А вот и тропинка, которую никогда не осмеливались пройти до конца, приводящая на самом тёмном повороте к почти забытому безымянному ручью, где едва течёт бурого цвета вода под находящими друг на друга ветвями, печально отражающимися в ручье. Ещё дальше попадается тропинка, ведущая, может быть, к Тропинке Медяниц, но вся заросшая длинными красными лианами ежевики. Потом мы замираем над внезапно открывшимся просветом поляны, занимаемой жутким государством гигантских чертополохов. Ещё дальше – лужайка с прудом, возле которого мокнут две скамейки для мойщиц. Ещё дальше – вековой лес, в котором живёт, совсем одна, большая печальная птица, внезапно взмывающая вверх с таким шумом, будто распахиваются дверцы шкафа! Недалеко от этого места мы однажды заметили решётчатый ларь рядом с волчьим капканом и, заглянув за решётку, увидели ходящего из стороны в сторону кота с детскими голубыми глазами. Дальше мы внезапно оказываемся на лесной опушке возле большого ручья, и на другом берегу начинаются луг и солнце, и мы узнаём очертания склона, а наверху виднеется крыша дома. Тропинка спускается, становясь шире, спускается всё ниже, в то время как ветви в последний раз пытаются нас удержать, и, пройдя по сходням, мы оказываемся уже за пределами Царства Деревьев.

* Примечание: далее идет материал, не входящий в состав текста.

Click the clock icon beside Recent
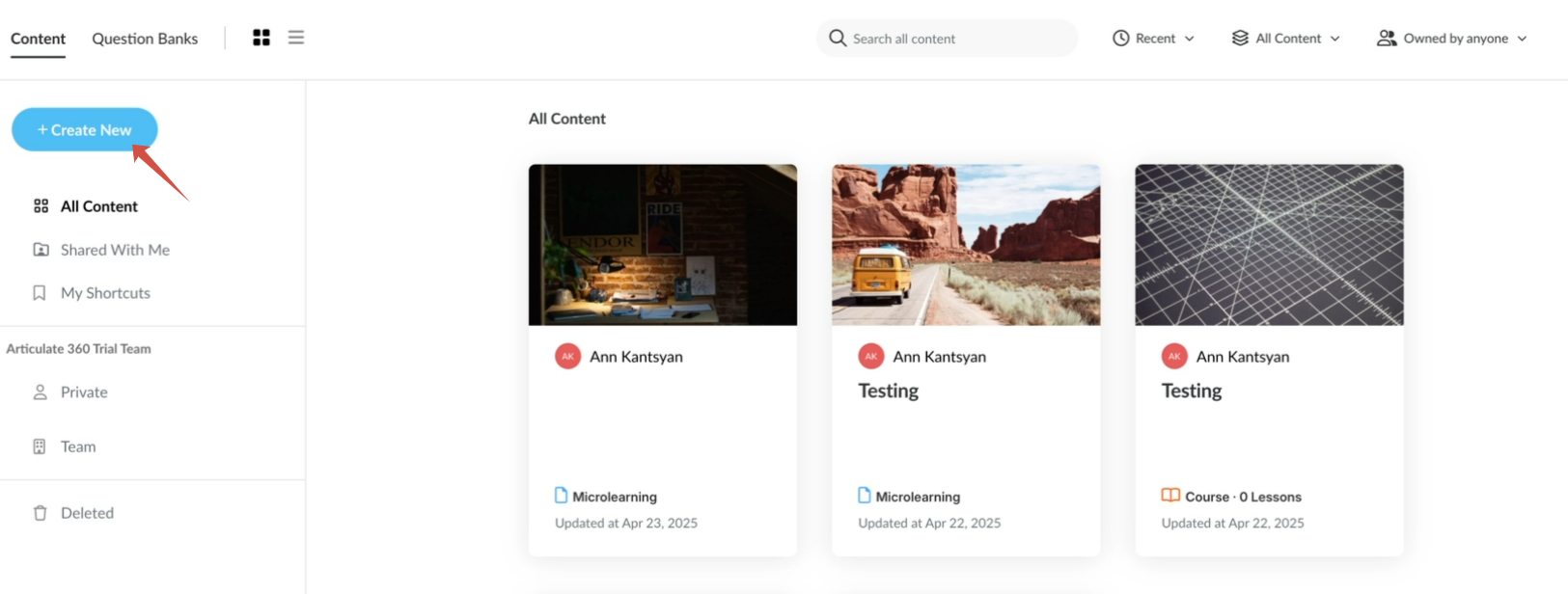1568x594 pixels. pos(1120,39)
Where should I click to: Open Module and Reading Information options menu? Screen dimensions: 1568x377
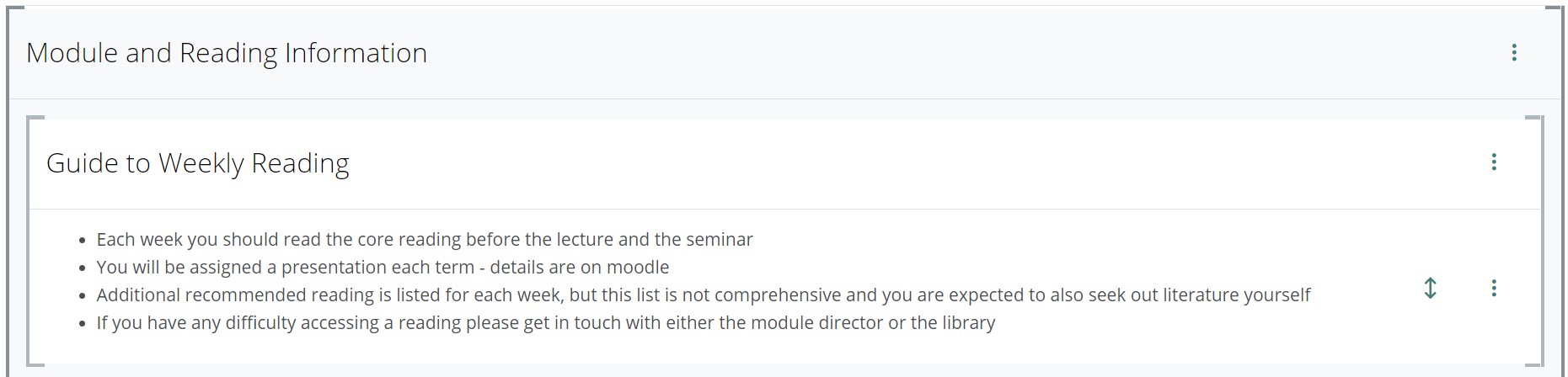pyautogui.click(x=1513, y=53)
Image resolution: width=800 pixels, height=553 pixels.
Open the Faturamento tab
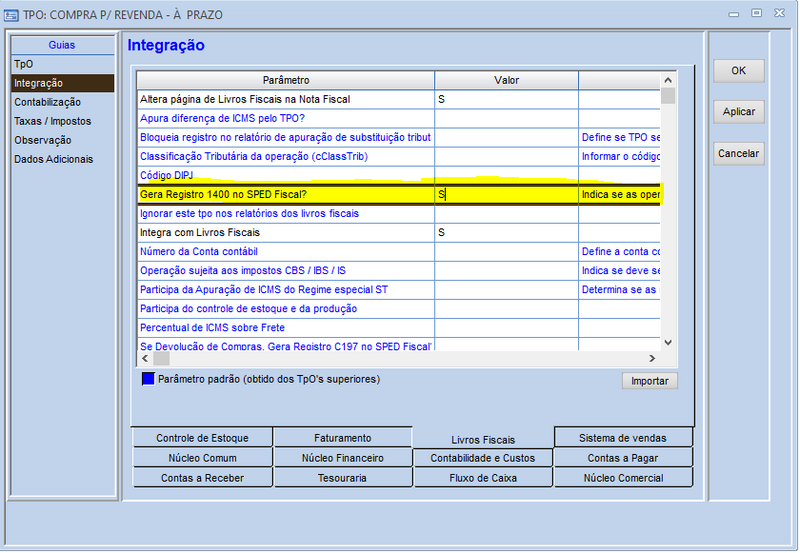click(342, 438)
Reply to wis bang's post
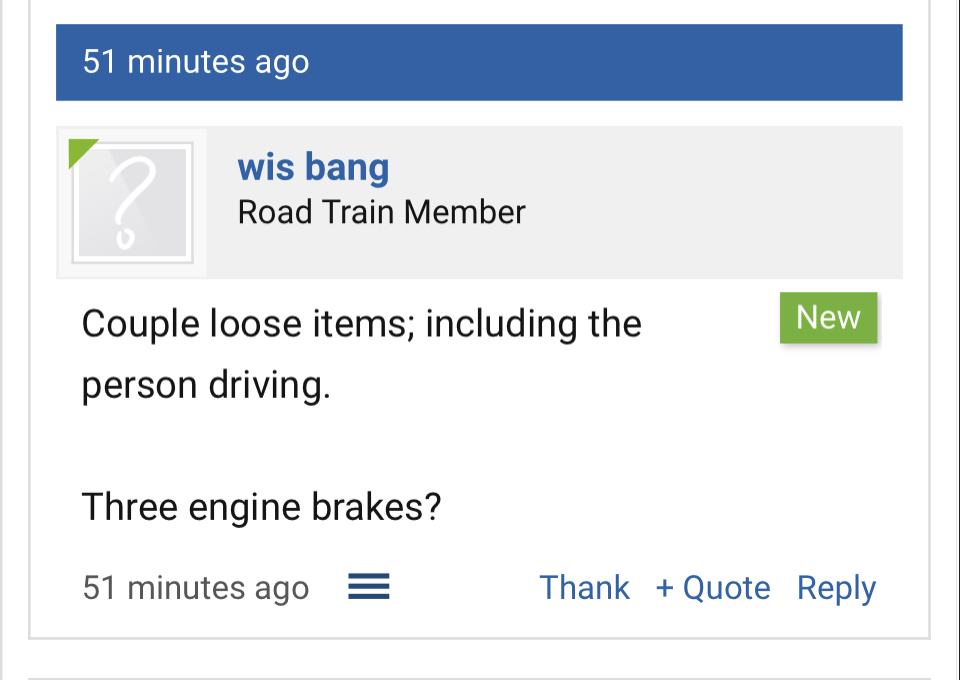This screenshot has width=960, height=680. pos(836,588)
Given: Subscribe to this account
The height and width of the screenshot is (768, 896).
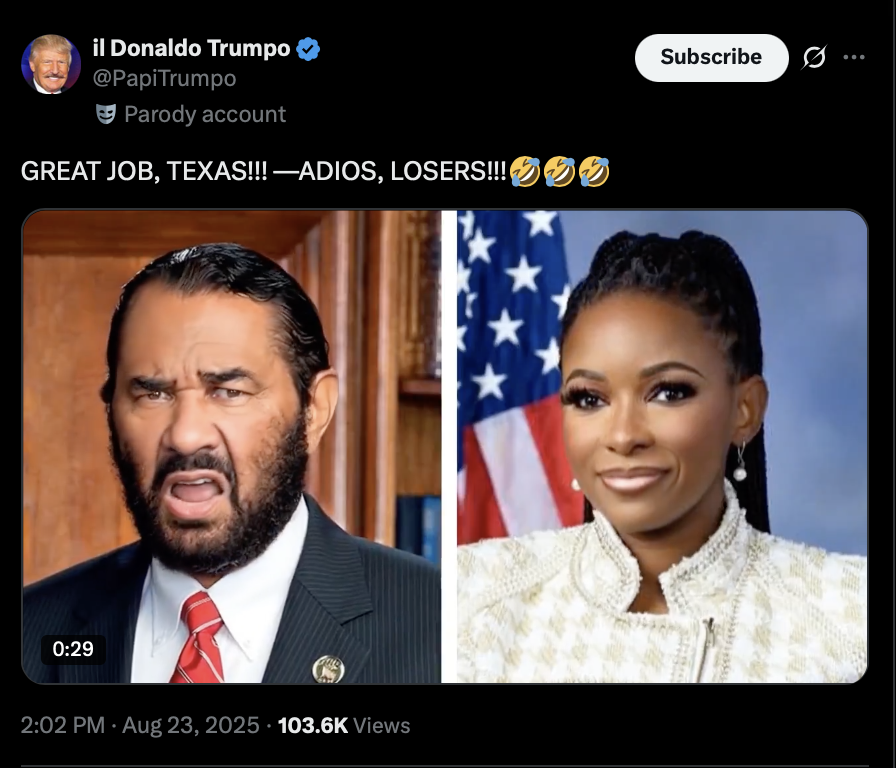Looking at the screenshot, I should [711, 57].
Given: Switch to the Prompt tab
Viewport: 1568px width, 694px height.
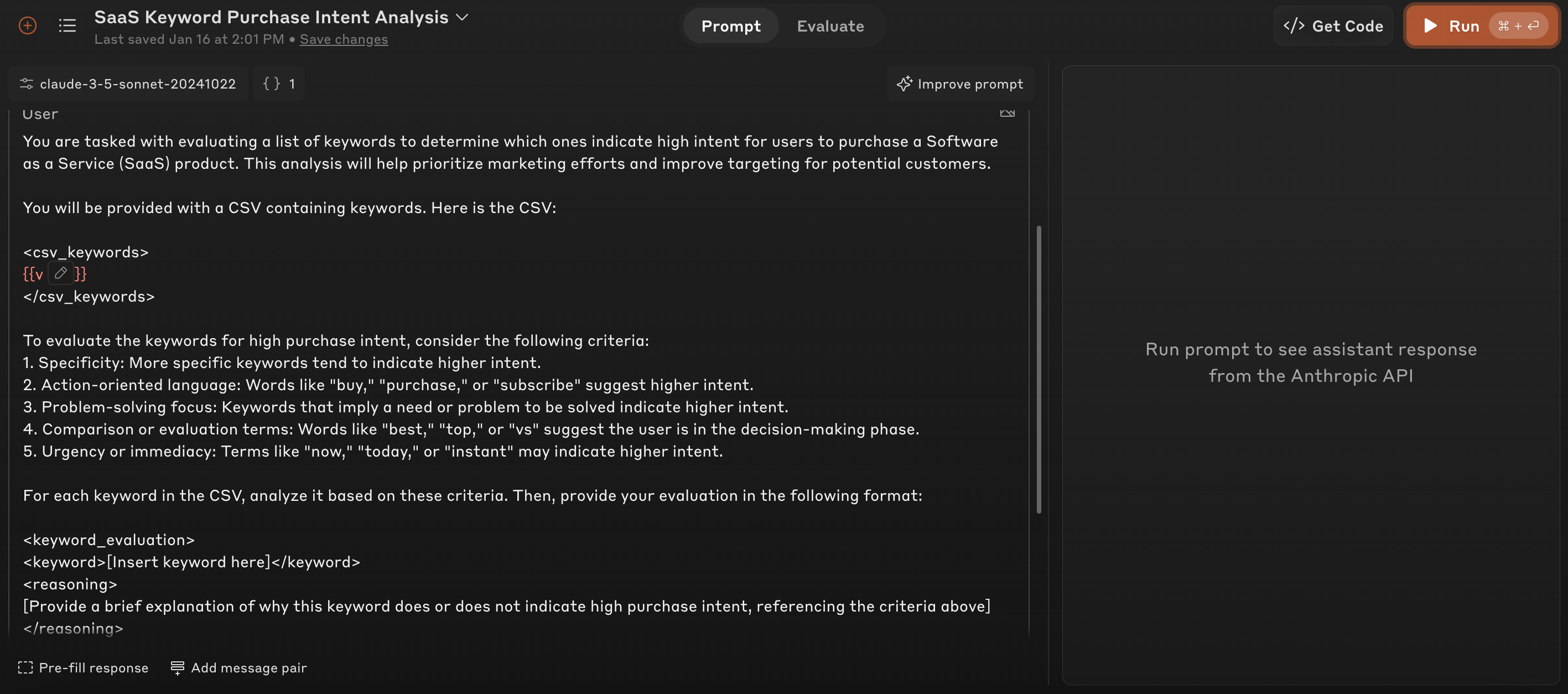Looking at the screenshot, I should coord(730,25).
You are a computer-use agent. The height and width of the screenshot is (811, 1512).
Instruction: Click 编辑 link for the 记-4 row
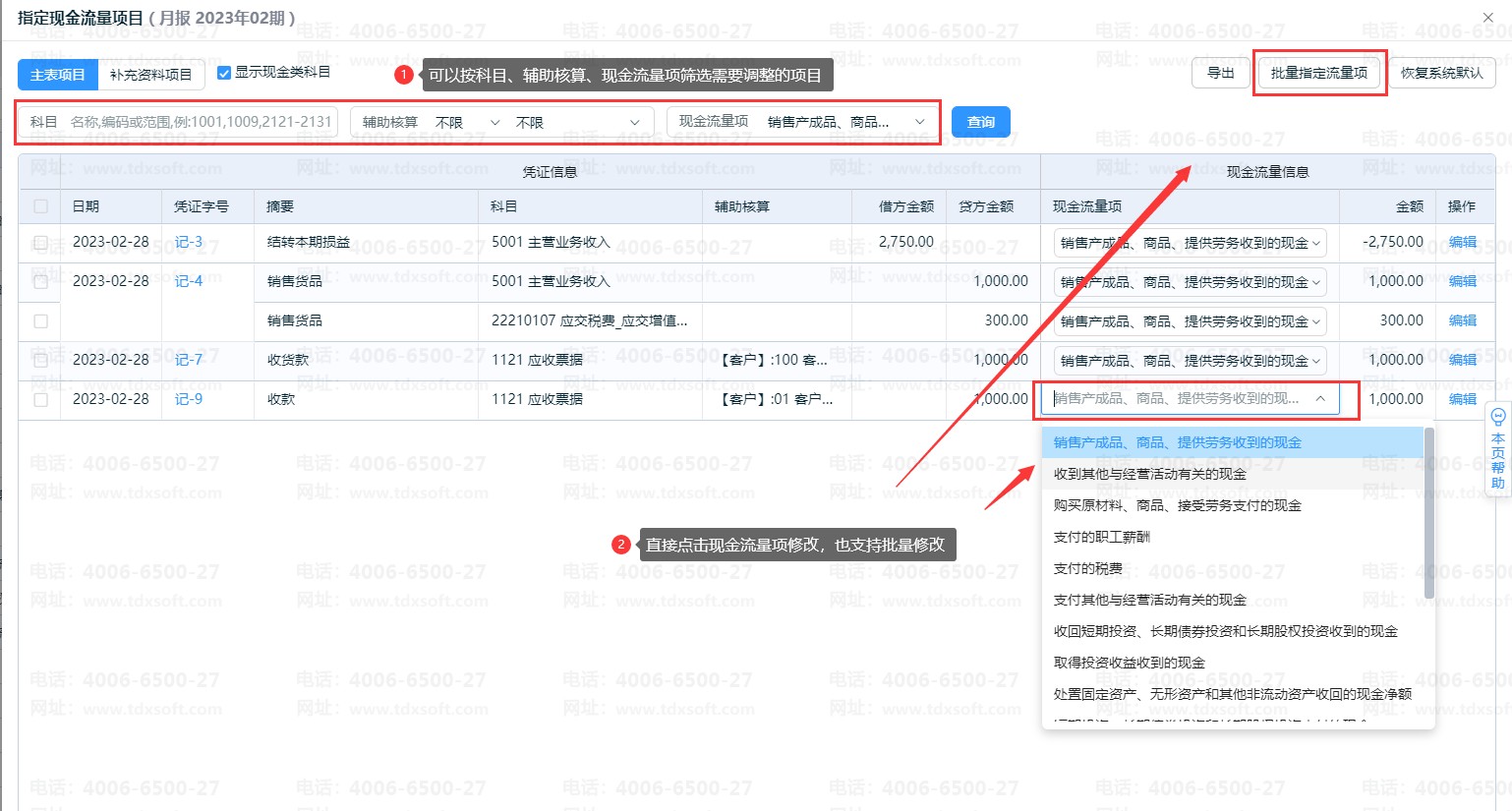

Лик, драгоценный Лик, в ожидании часа освобождения отправимся в иное путешествие, в странствие по краям заходящего солнца: небо над садом – словно синяя с позолотой карта иного мира…

Без десяти шесть – мы спасены! Месье Маркат не придёт. Теперь можно двигаться – отыскать для челнока мечтаний тихое место возле причала; незаметно, моргнув глазами, приветствовать Лик, остающийся в мраморе, немного печальный и воспрещённый, со слегка приоткрытыми губами; выбраться наконец из челнока на берег… И вот мы за пределами теней и опасности. После дождя ласточка чистит пёрышки…

Но Лик в глубине мрамора по-прежнему ждёт, когда настанет конец чарам. Он будет по-прежнему его ждать, когда нам исполнится двадцать. И дети, что придут после нас, узрят его в свою очередь.

 

Заглавная иллюстрация: Каору Кавано. Ребёнок и маска (1955)

 

Рассказ из книги Валери Ларбо «Детские» (Enfantines, 1918), которая впервые была опубликована на русском языке в журнале «Носорог» № 8 и № 9 за 2018 год.